The Statistical Programmer (ADAM, TLF, SDTM) at Syneos Health is responsible for the following:

• Uses SAS, or other software, to develop custom programming code to generate summary tables, data listings, graphs, and derived datasets as specified in the statistical analysis plan and programming specifications.
• Performs validation programming and collaborates with other programmers, biostatisticians, and project team members to resolve discrepancies or findings.
• Keeps project team members informed of programming progress and issues requiring their attention.
• Follows applicable SOPs, WIs, and relevant regulatory guidelines (e.g.
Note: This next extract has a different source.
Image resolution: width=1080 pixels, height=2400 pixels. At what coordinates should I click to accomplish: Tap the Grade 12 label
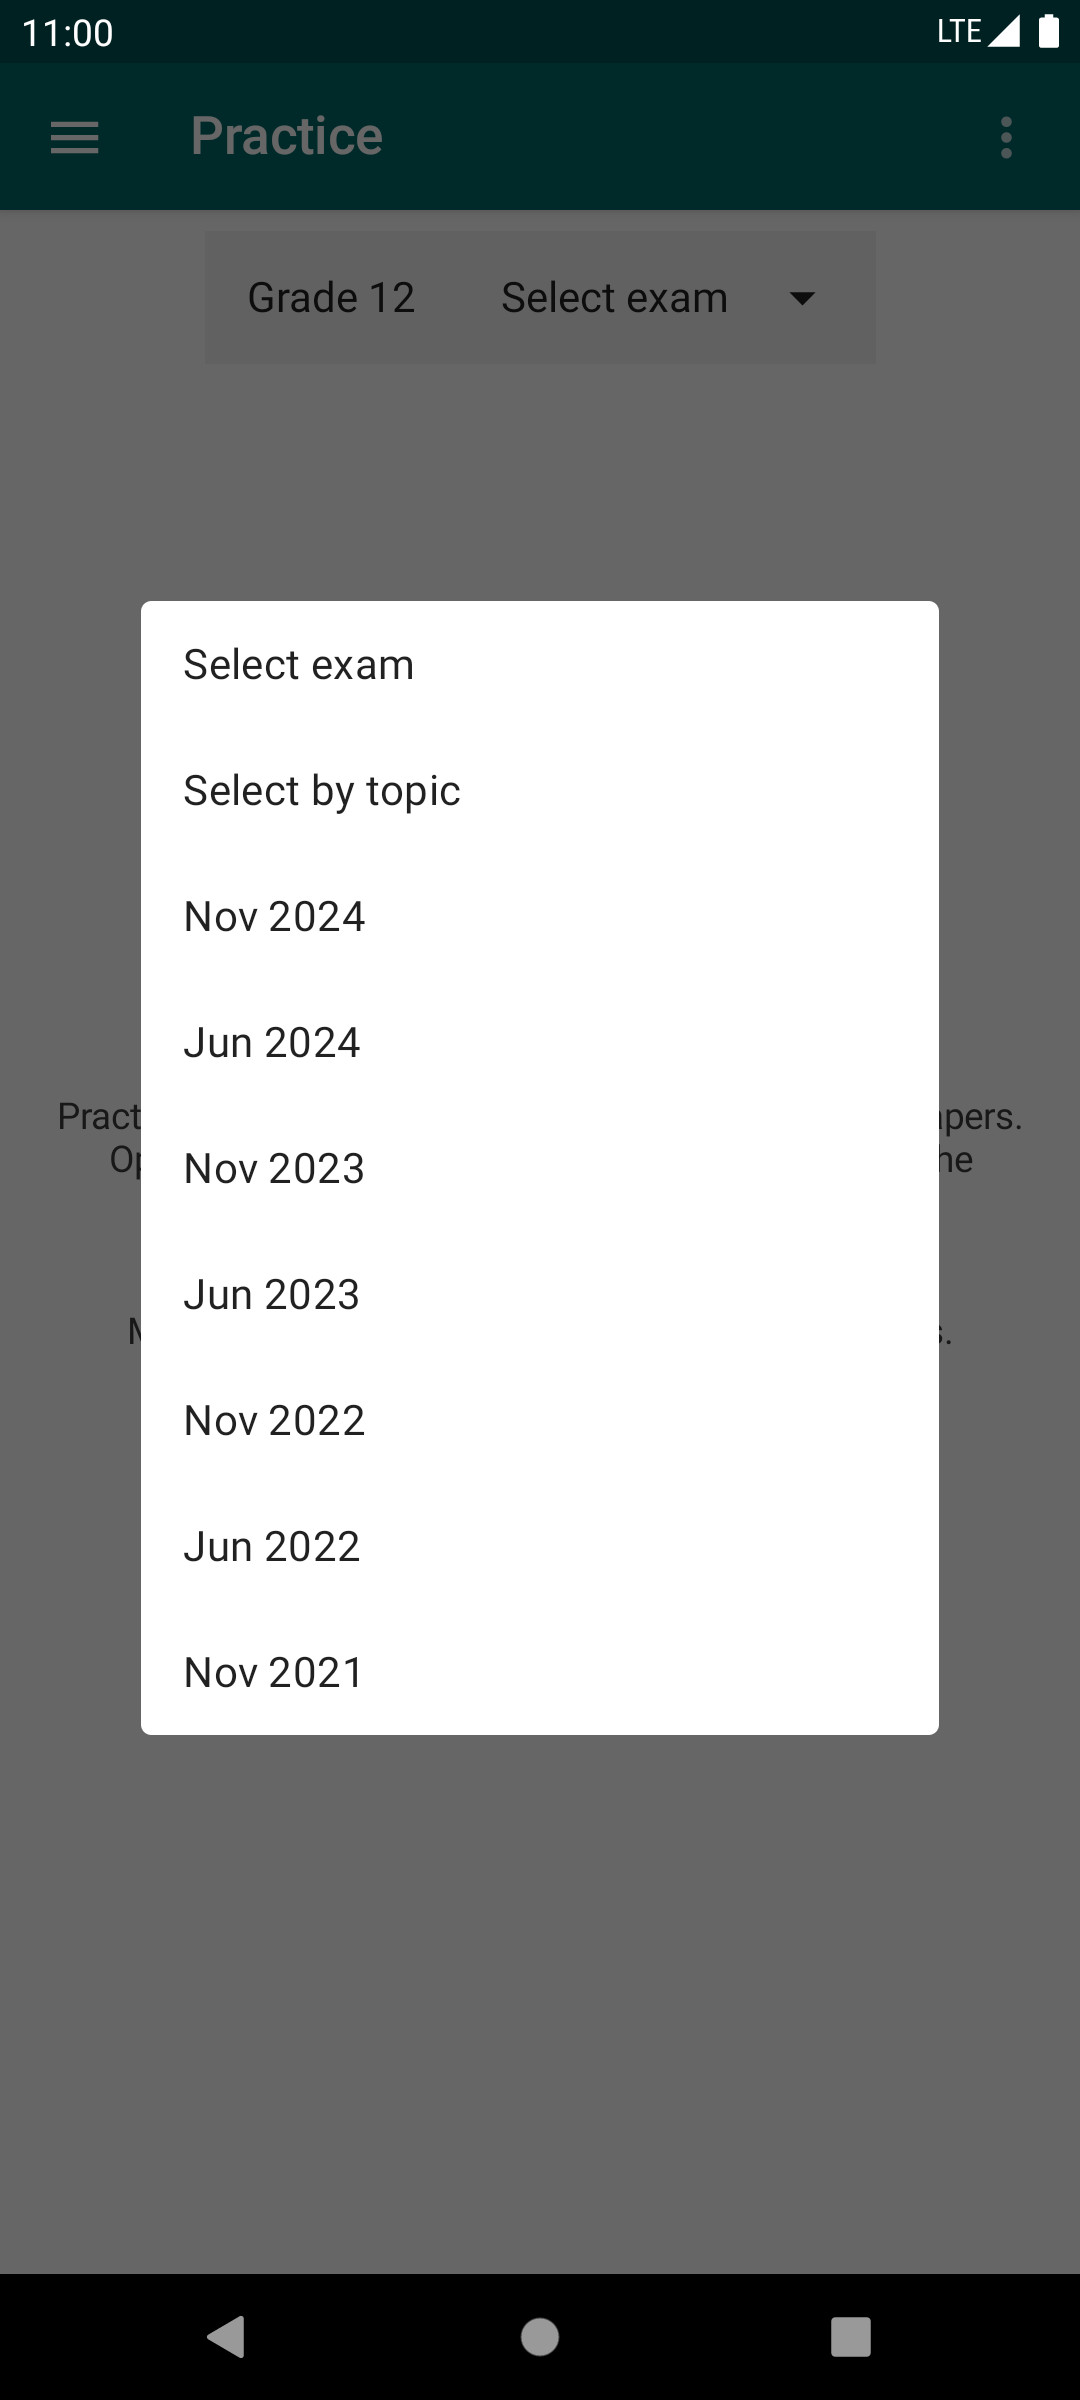click(x=331, y=298)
ICH).
• Maintains well-organized, complete, and up-to-date project documentation, testing, and verification/quality control documents and programs ensuring inspection readiness.
• Manages scheduling and time constraints across multiple projects, sets goals based on priorities from management, and adapts to timeline or priority changes.
• Develops specifications for datasets and outputs of any complexity according to statistical or sponsor requirements.
• Anticipates and addresses potential programming issues, establishes the basis for efficient programming, and accurately defines all variables for peer review and sponsor/requestor.
• Conducts effective internal meetings, distributes relevant information in advance, and ensures minutes are promptly and accurately distributed.
• Displays willingness to work with others and assist with projects and initiatives as necessary.
• Accountable for on-time delivery across concurrent programming deliverables and negotiates programming timelines.
• Acts as the lead statistical programmer, directing the programming activities of other personnel.
• Reviews project documentation such as Statistical Analysis Plan, mock shells, programming specifications, and SAS database design.
• Participates in sponsor meetings, kickoff meetings, and bid defense meetings as the statistical programming representative.
• Contributes to mentoring programming personnel through developing training courses and providing feedback.
• Maintains a good working knowledge of clinical drug development, industry standards, and electronic submission requirements.
• Works cooperatively with other biostatistics and statistical programming personnel to establish SOPs, guidelines, and policies.
• Contributes technical expertise to the development of programming tools and macros for standardization and efficiency.
• Provides guidance and training on the appropriate use of CDISC Standards.
• Performs compliance reviews of project deliverables for CDISC deliverables including SDTM and ADaM specifications.
• Actively participates in industry standards organizations and provides updates to the Biometrics Department.
• Transfers deliverables and performs other work-related duties as assigned.
• Minimal travel may be required.

Qualifications

• 8+ years of experience in Clinical SAS Programming.
• Strong expertise in Base SAS/SAS Macros, SDTM, ADAM & TLF programming, and specs creation.
• Hands-on experience with both Safety & Efficacy data.
• Preferred experience in Oncology therapeutic areas.
• ISS/ISE experience and R programming skills are preferred.
• Excellent written and verbal communication skills.
• Ability to read, write, speak, and understand English.
• Immediate joiners are preferred.

Benefits

• Passionate about developing our people through career development and progression.
• Supportive and engaged line management.
• Technical and therapeutic area training.
• Peer recognition and total rewards program.
• Commitment to building an inclusive culture.
• Opportunity to shape solutions that impact lives.
• Collaborative environment with smart colleagues from across the world.

Company Description

Syneos Health is a leading fully-integrated life sciences services organization built to accelerate customer success. We partner with innovators at every point across the drug development and commercialization continuum, helping them navigate complexity, anticipate change, and accelerate progress.

Over the past 5 years, we have worked with 94% of all Novel FDA Approved Drugs, 95% of EMA Authorized Products, and over 200 Studies across 73,000 Sites and 675,000+ Trial patients.